1,000人以上 2,259円(年 27,108円)
300~999人 1,635円(年 19,620円)
100~299人 991円(年 11,892円)
30~ 99人 668円(年  8,016円)

となっており、100人以下の企業では、1,000人以上の企業の1/3以下の教育訓練費用しかないことが分かります。

MOT社内教育に関するアンケート調査(2005年)
http://www.mot.gr.jp/upload/MOT%BC%D2%C6%E2%B6%B5%B0%E9%C4%B4%BA%BA1.pdf
三菱総合研究所の実施した調査です。
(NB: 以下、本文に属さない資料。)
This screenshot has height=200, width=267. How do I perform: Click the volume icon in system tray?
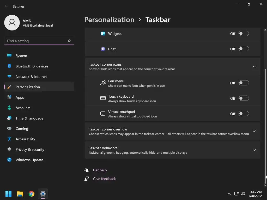243,194
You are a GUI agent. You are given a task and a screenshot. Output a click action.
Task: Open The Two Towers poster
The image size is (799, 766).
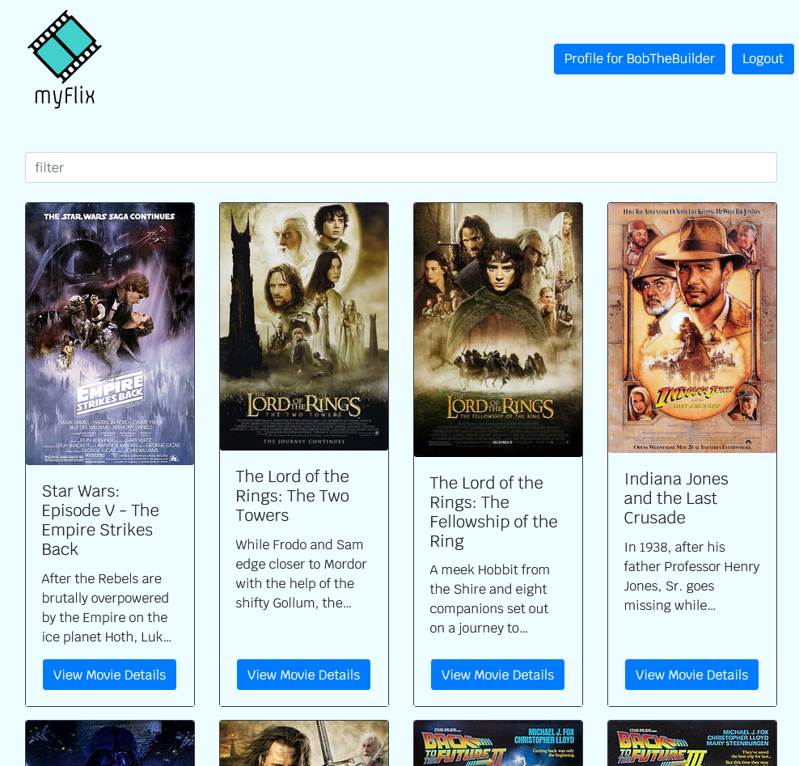[303, 327]
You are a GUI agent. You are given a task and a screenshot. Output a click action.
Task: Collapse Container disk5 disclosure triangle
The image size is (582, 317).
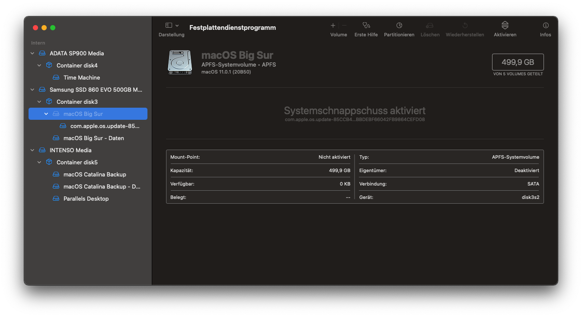coord(39,162)
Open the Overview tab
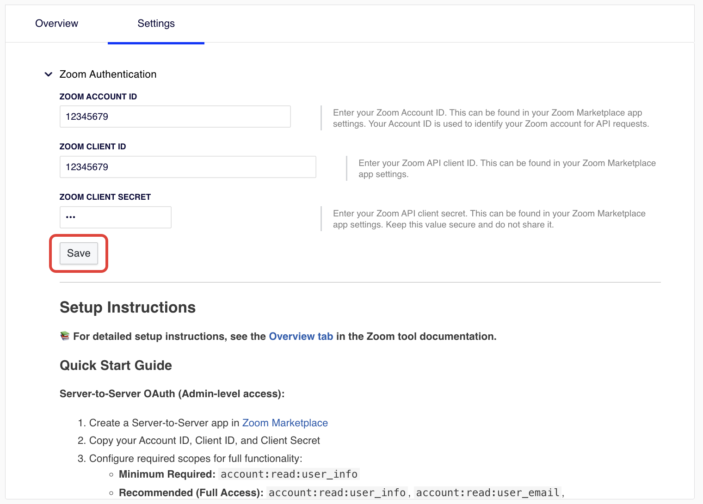This screenshot has width=703, height=504. click(56, 23)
役員・従業員数100人以上の上場企業(東証2部、ジャスダック、東証マザーズ、ヘラクレス含む)311社の人事教育部門責任者の回答に基づくデータとなっています。この調査よると、従業員一人あたり年間教育研修費用は、平均78,731円と、上記厚生労働省調査の2.9倍になっています。しかし内訳をみてみますと、「最大値200万円」というのもあり、実際には約6割の企業が5万円未満のようで、中央値は35,000円となっています。

まとめ
本メルマガVol.214「再び米国企業の研修予算」でもご紹介しましたが、Bersin &Associates社の調査による米国での年間の社員一人あたり研修コストは、$1,273。$1=102円で計算すると約13万円。最も低い企業でも$519(52,938円)と日本のそれを大きく上回っています。
http://blog.goo.ne.jp/sanno_el/e/f18bf8cc950bc6369c73d300848c11e2

また、2006年のASTDの調査でも、社員一人あたり研修コストは$1,040、Fortune500企業平均では$1,320となっています。もっともこれらの費用には、企業内教育部門の人件費等の内部コストが含まれているので、純粋な外部流出費用は上記のうち4割ぐらいになるそうです。だとしても今回ご紹介した日本企業の教育訓練費用の調査のほとんどを上回る投資額となっていますよね。

先日東京大学の中原先生のBlogに「企業内教育とお金」という記事をみつけました。
http://www.nakahara-lab.net/blog/2008/03/post_1175.html

以下が多分中原先生が一番言いたかったことだと思うのですが、

思うに、「日本ほど、教育に多くを期待しながら、そこにお金をかけない国は珍しい」。一言でいうと、「やい、教育、この問題何とかせい!、金は出さないけど、頑張れ」。そうした風潮は企業内教育であろうと、公教育であろうと、そう変わらない。


私も基本的には同感です。しかし、今回こうして様々な調査データを並べてみて、「もしかしたら我々は国レベルでも、はたまた個々の企業レベルでも、一体いくら企業内教育に投資しているのかすら把握していないのでは?」という疑問が沸き起こってきました。

会社によっては人事教育部門が、他の部門で実施している教育の実態や予算すら把握していないケースも多いと聞きます。また営業部門の教育であれば、教育費でなく販売促進費の枠の中で行われている等の実態もあり、調査数値以上に教育投資している可能性も捨てきれません。さらに、金額に出にくいOJTやワークプレイスラーニングにかける労力はどう研修投資として明らかにできるのか、課題は山積しています。

まずは正確な研修投資実態把握のスキーム(予算項目の定義、提出回収方法等)が必要なのだと感じた次第です。しかし、厳密に算出しようとすればするほど、調査の負荷が大きくなり、ただでさえ集めにくいデータがますます集まりにくくなるというジレンマがあります。

現在最も有効と思われる手段は、人材投資促進税制の制度を利用する企業のデータを分析することではないかと考えています。こうした制度を人材育成の活性化策だけでなく、ぜひ教育訓練投資の実態把握のためにも活用できるようになればと考えております。経済産業省サマお願いいたします。